MissScarletInTheBallroom · 29/06/2025 07:08

Starseeking · 29/06/2025 06:17

He wants to move in because he wants to live somewhere for free!

Yep. Man who is bad with money moves into house owned by his partner, who also does 90% of household chores.

He's a cocklodger extraordinaire.

Wavescrashingonthebeach · 29/06/2025 07:11

I would live separately until he's saved a deposit on somewhere bigger. Hes trying to have his cake and eat it. What's he blowing his money on
?

Mercurysinretrograde · 29/06/2025 07:12

OP this is the time to stick firmly to your original plan and move back to your house without him. Let him prove that he can sort out his finances and then you can talk about getting a house together. If he pays for the shoddy conversion he will possibly devalue your property and also claim that he has the right to some of the proceeds on sale. He hadn’t bothered to look for a rental because he knew if he springs this on you last minute he is more likely to get his way as you will panic and feel sorry for him. Give him a hard no.

nomoretreats · 29/06/2025 07:14

AboogaBooga · 28/06/2025 23:06

I would maybe come down off your high horse a bit. You got your house from your divorce settlement and he lost out in his settlement like most men do.

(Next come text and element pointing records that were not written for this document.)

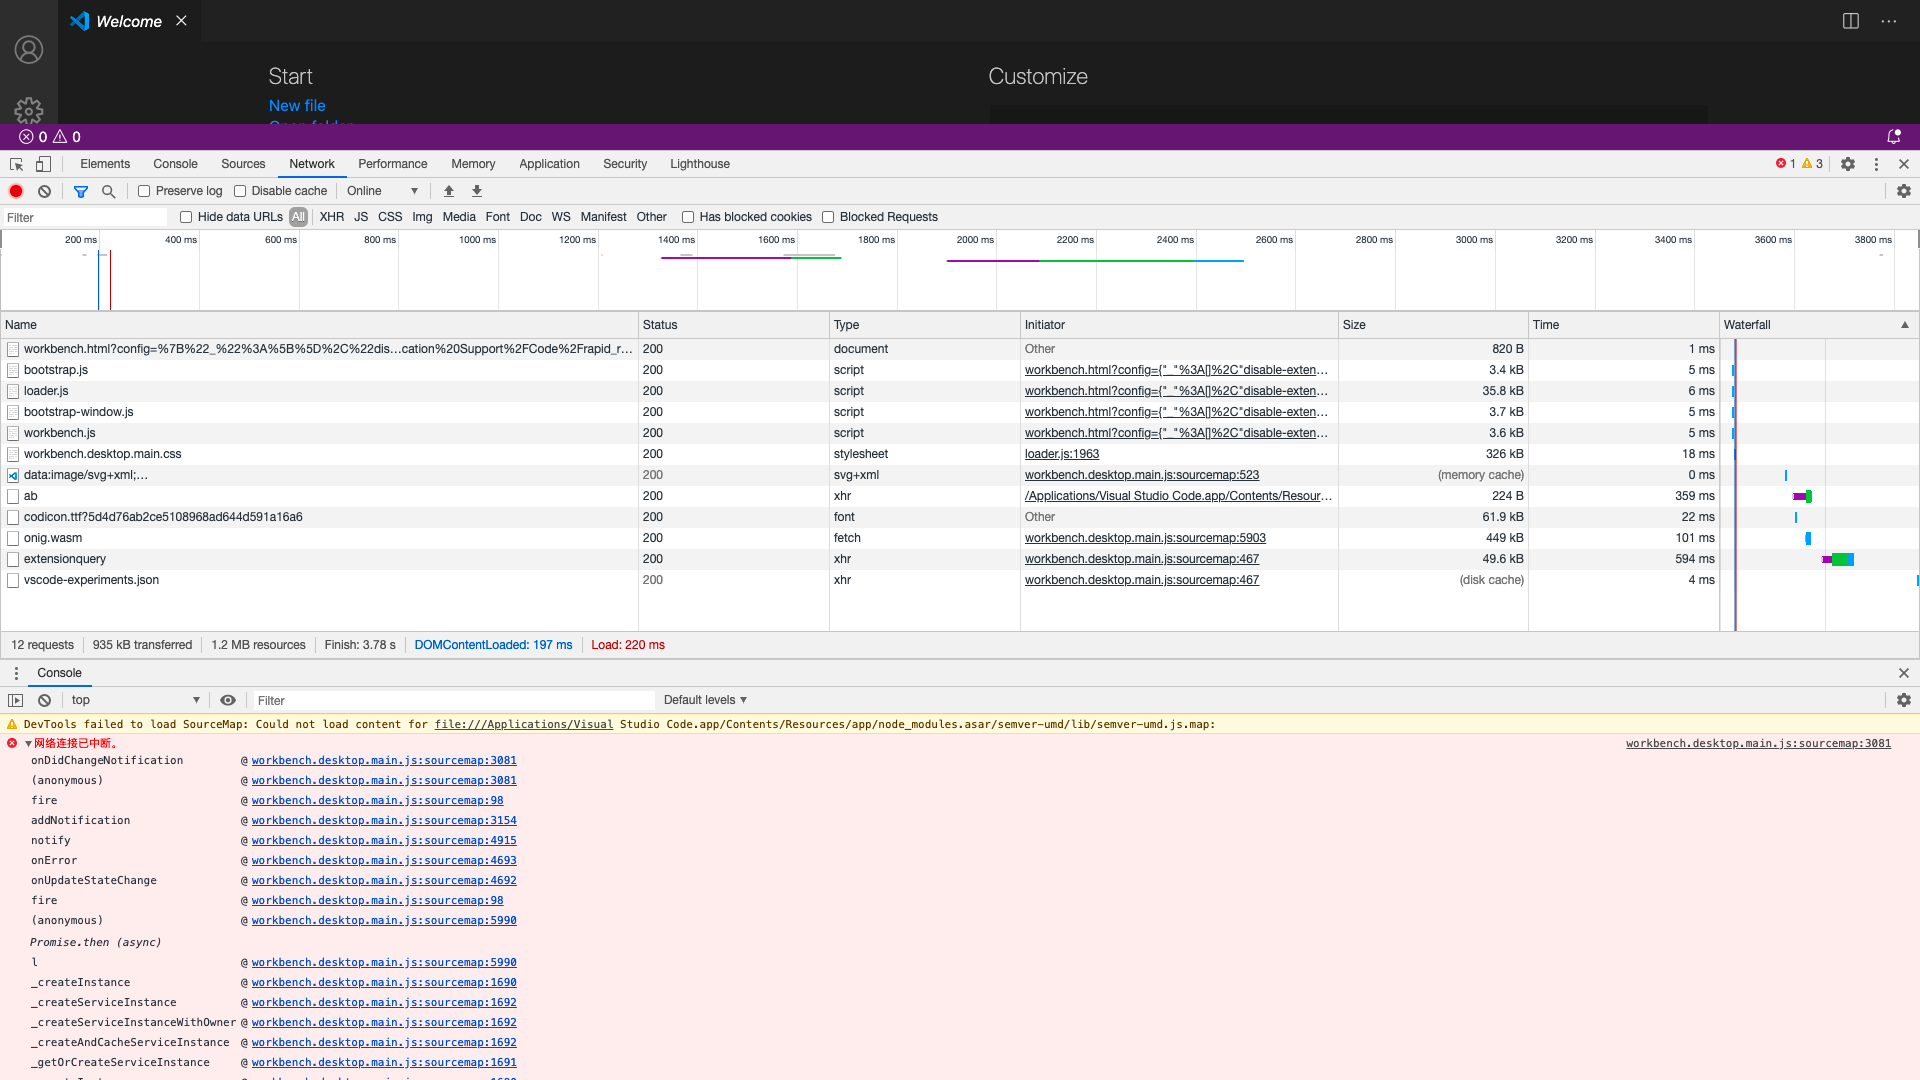The width and height of the screenshot is (1920, 1080).
Task: Import HAR file with upload arrow
Action: pyautogui.click(x=449, y=191)
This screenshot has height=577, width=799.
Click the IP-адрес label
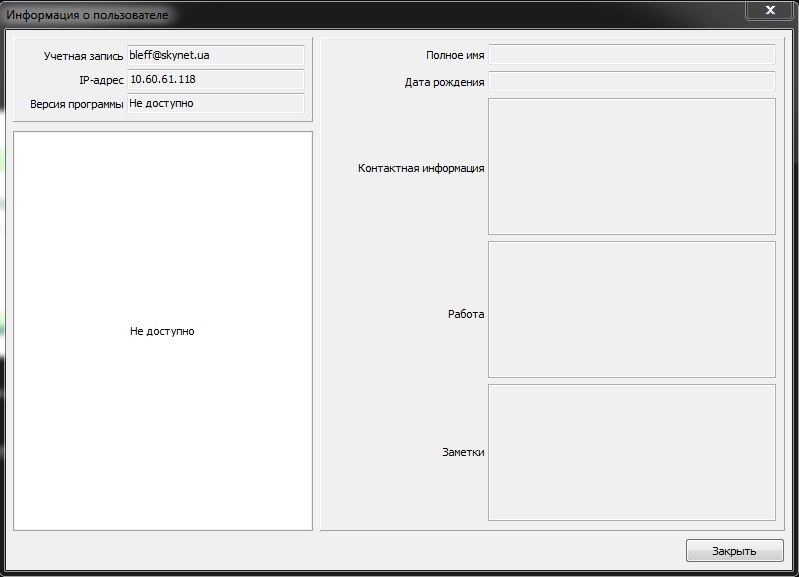(x=100, y=81)
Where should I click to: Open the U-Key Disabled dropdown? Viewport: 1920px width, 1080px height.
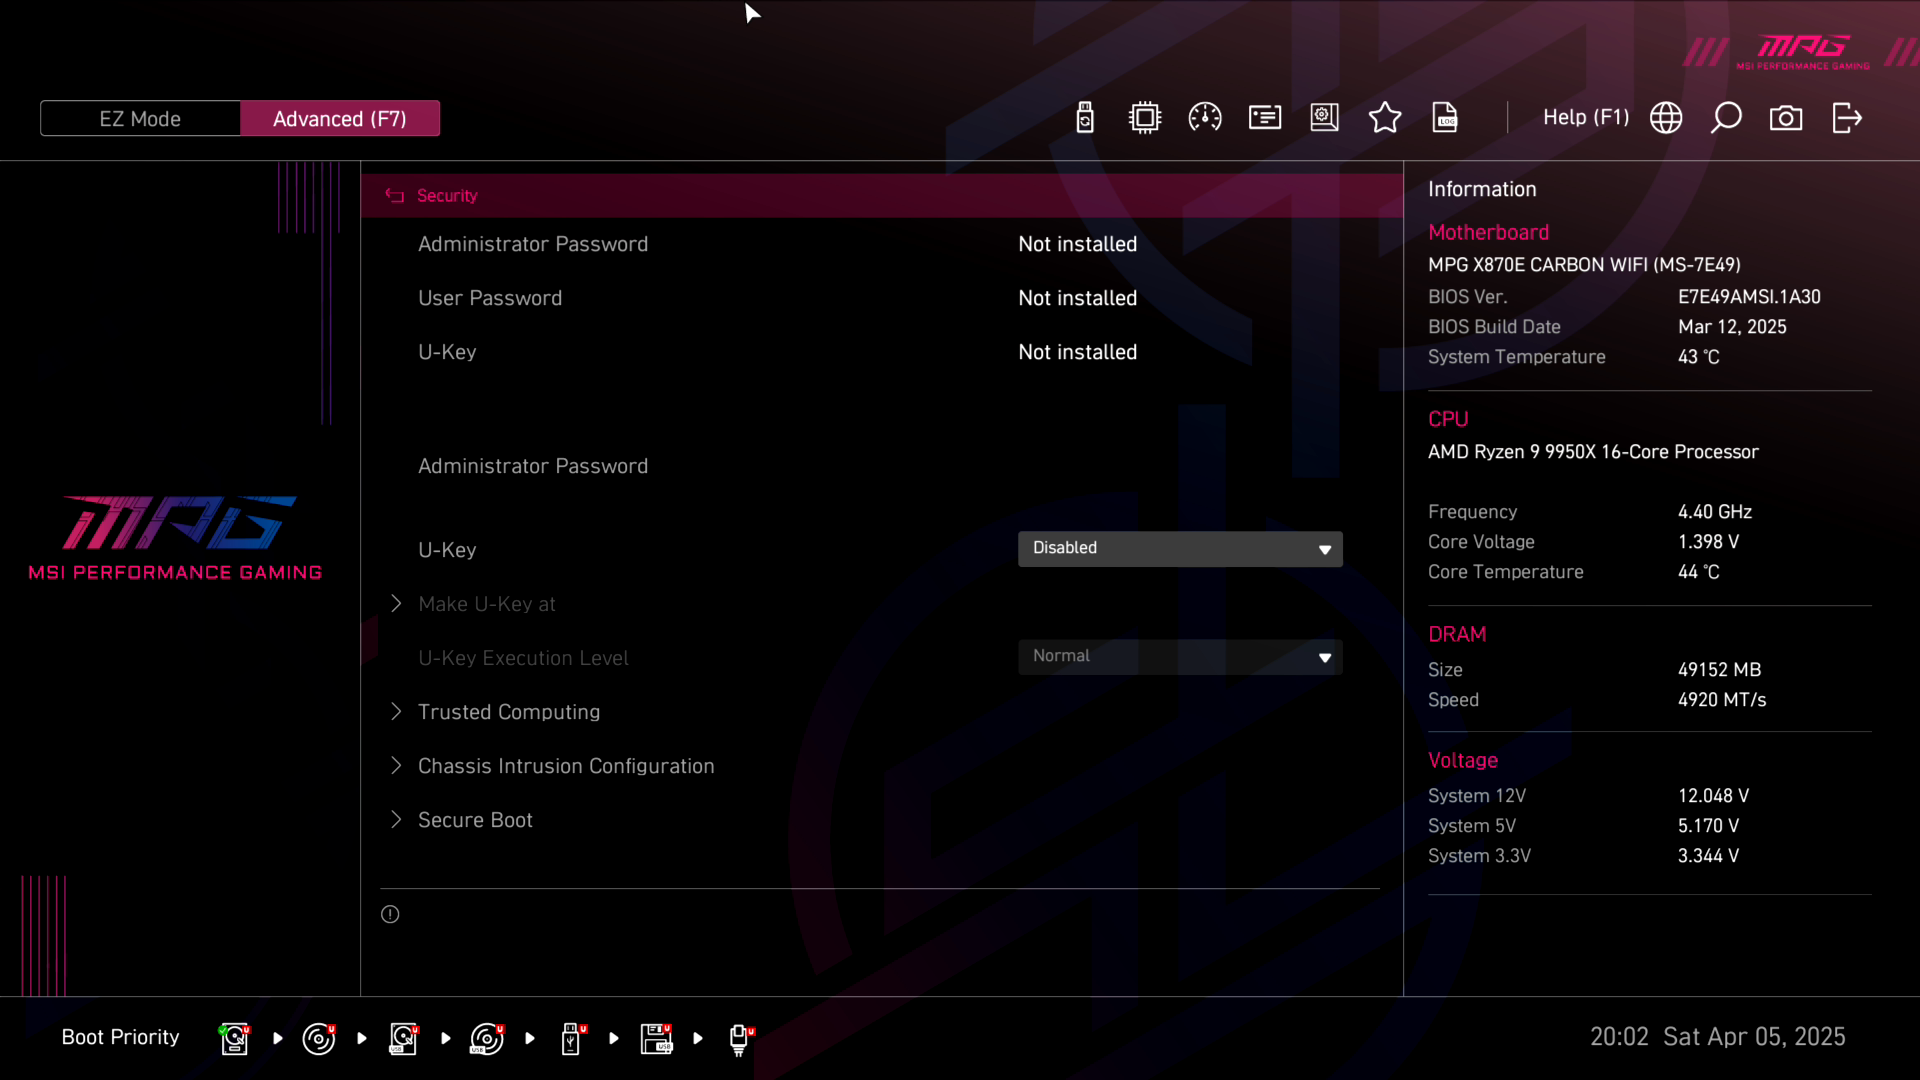pyautogui.click(x=1180, y=549)
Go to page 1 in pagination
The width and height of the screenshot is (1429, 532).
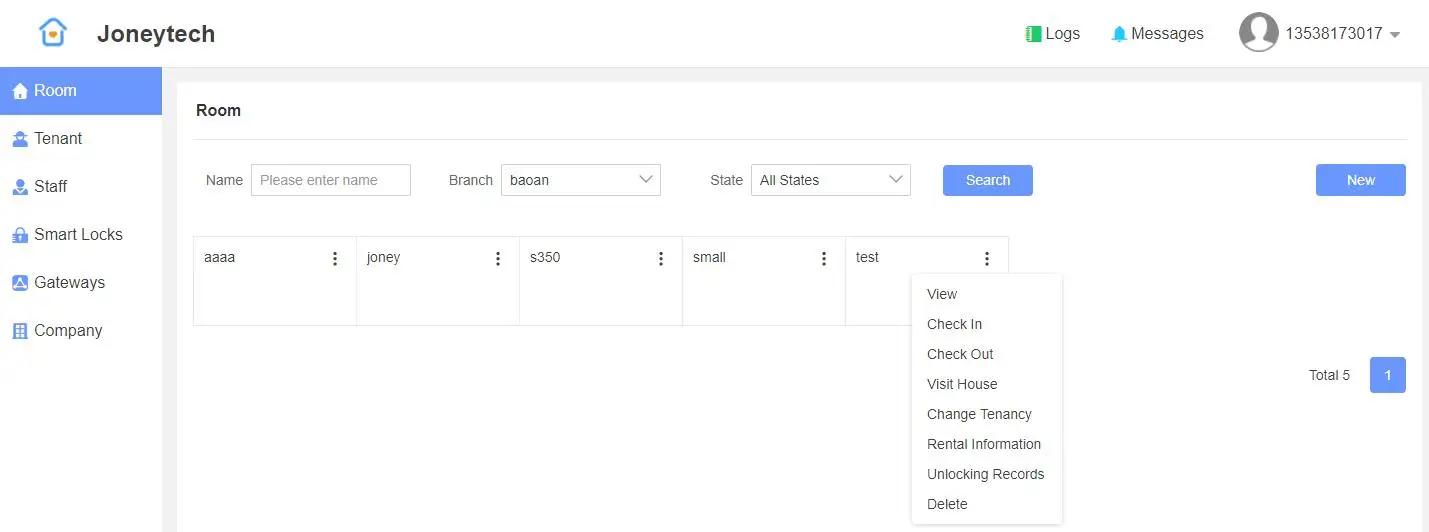(1387, 375)
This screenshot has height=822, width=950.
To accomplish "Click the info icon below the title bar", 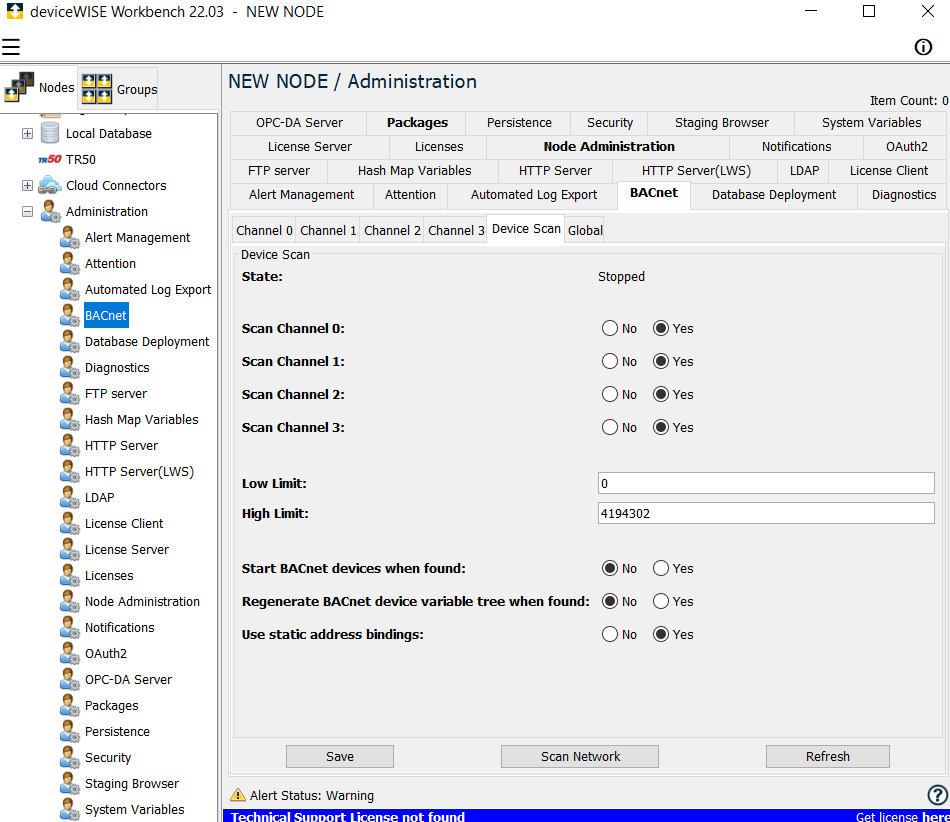I will coord(922,46).
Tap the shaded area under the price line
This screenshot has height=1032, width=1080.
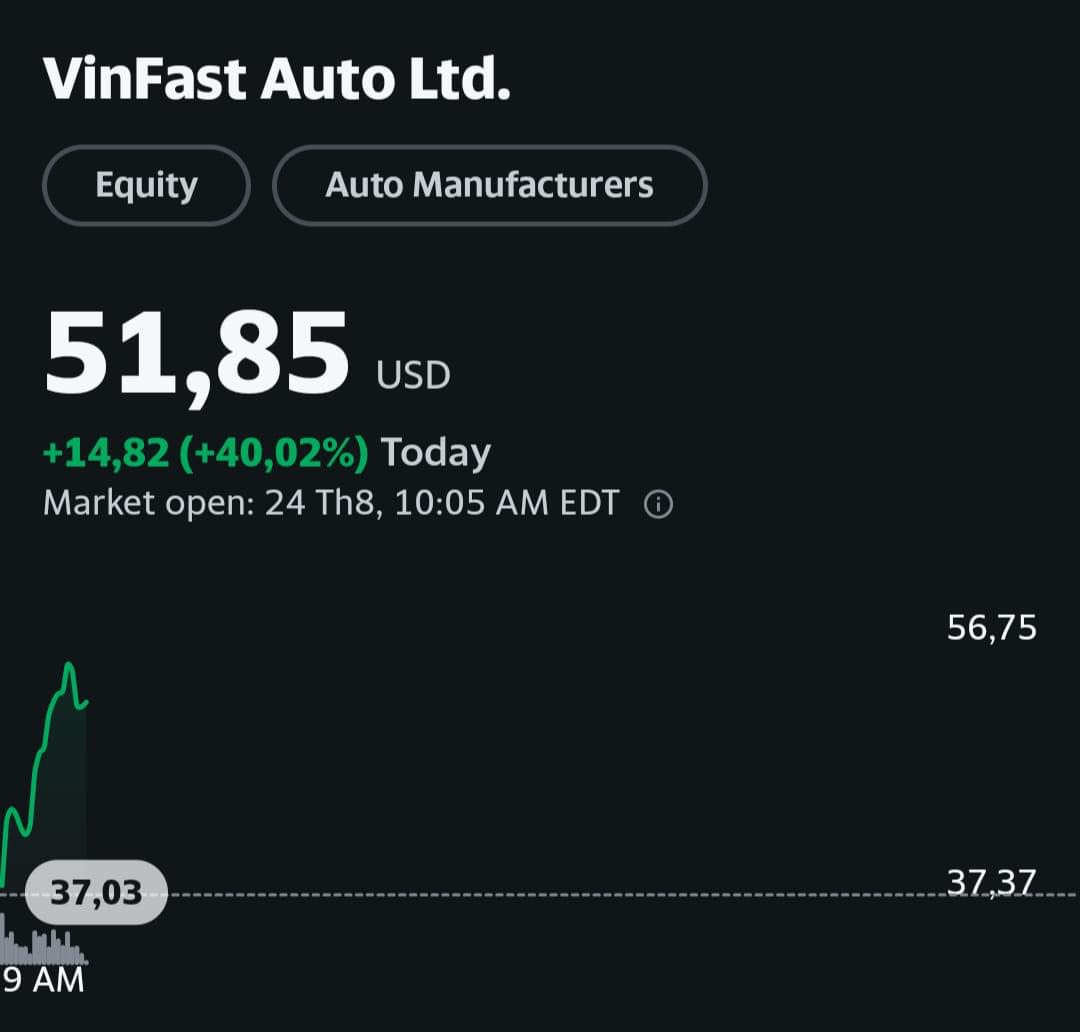point(62,800)
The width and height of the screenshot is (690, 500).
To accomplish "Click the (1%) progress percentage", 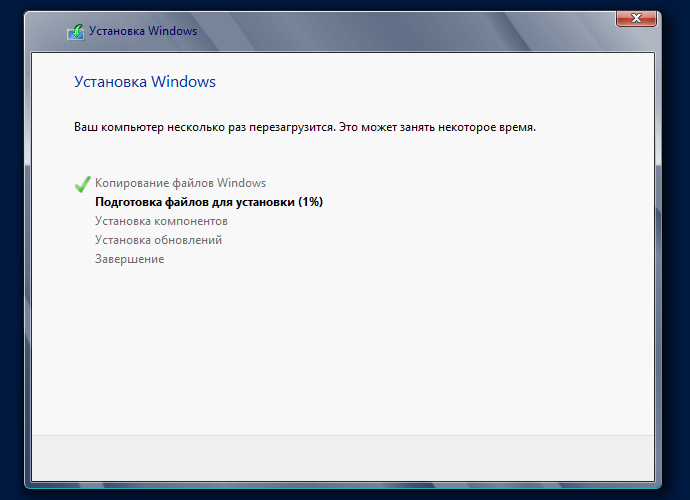I will point(310,202).
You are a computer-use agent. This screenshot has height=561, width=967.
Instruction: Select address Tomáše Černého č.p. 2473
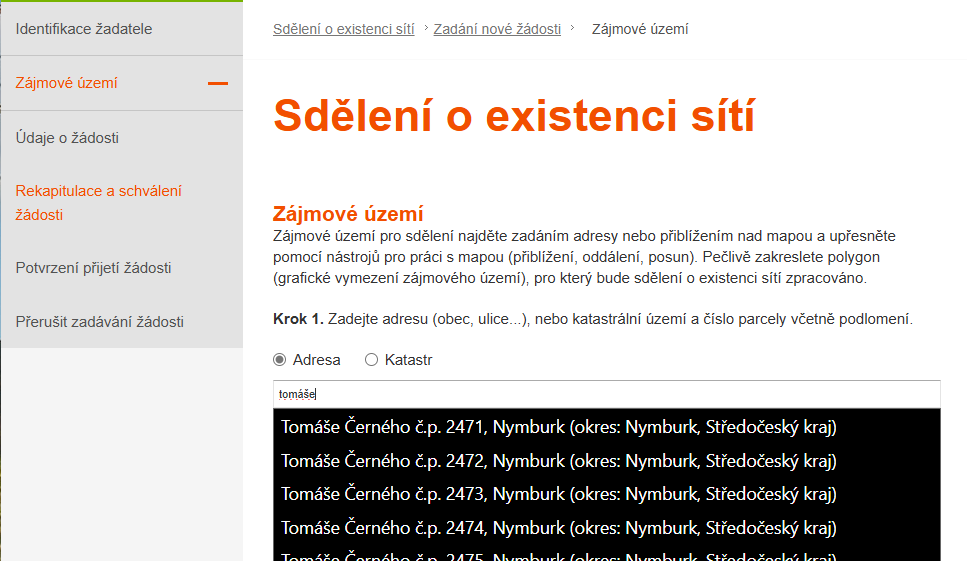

Why did you have a baby with someone you obviously don’t even like? of course his son is going to need a room. He shouldn’t have turned his nose up at the first offer of the small bedroom but now what is your suggestion? No room at all? Where should he sleep half the time? Or should your “partner” dump his son in favor of you and your new family.

id just break up at this point. Enjoy 50/50 with your new baby too. What a mess.

This. Imagine the shoe was on the other foot and he offered your dd no room. There would be uproar. The actual hypocrisy on this thread is disgusting.

HopscotchBanana · 29/06/2025 07:15

Moorside111 · 29/06/2025 00:09

The 50% bills thing is an issue, but I have some spousal support from exH and I’ve been getting a rental income from my property, so although I earn a lot less, we have a similar income coming in.

However, due to my shorter working hours I do all of the care of our baby son, and 90% of the housework and cooking. Until I put my foot down recently I was also running around like a blue arsed fly doing two separate school runs a day so that I could collect his son, then making tea and providing childcare until he got back from work. So he really does get a good deal for 50% of the bills.

Do you like being a martyr? He's literally using you, and you're acting like it's ok because you have martyr syndrome.

PineConeOrDogPoo · 29/06/2025 07:17

Sorry, I did not read past "burnt through the rest of the money". You sound fundamentally different in values and I think you need to protect yourself.

PulchritudinousLycanthrope · 29/06/2025 07:20

I think you should separate everything, let him rent for him and his and when he is on an equal footing to you, then combine, even it it takes five years.

Consider planning permission and building control involvement in what you plan for the garage if you do go ahead too. It will cost you a mint and you might have the place devalued if you're not careful <bitter experience>.

PineConeOrDogPoo · 29/06/2025 07:21

OP, Listen to some podcasts on Codependency and Overfunctioning. Terri Cole on Spotify.

You are enabling his lack of responsibility and you can change this whole dynamic if you want to but he might not like it. It is his responsibility to provide adequate housing for his son. By "burning through his money" and latching on to you ha has done the opposite.

Set boundaries. Potentially I would move back to yout house for now and make it clear you wont tolerate his lack of responsibility and see if he steps up.

Get ready fornit hurting but people dont move from their comfy position without pain.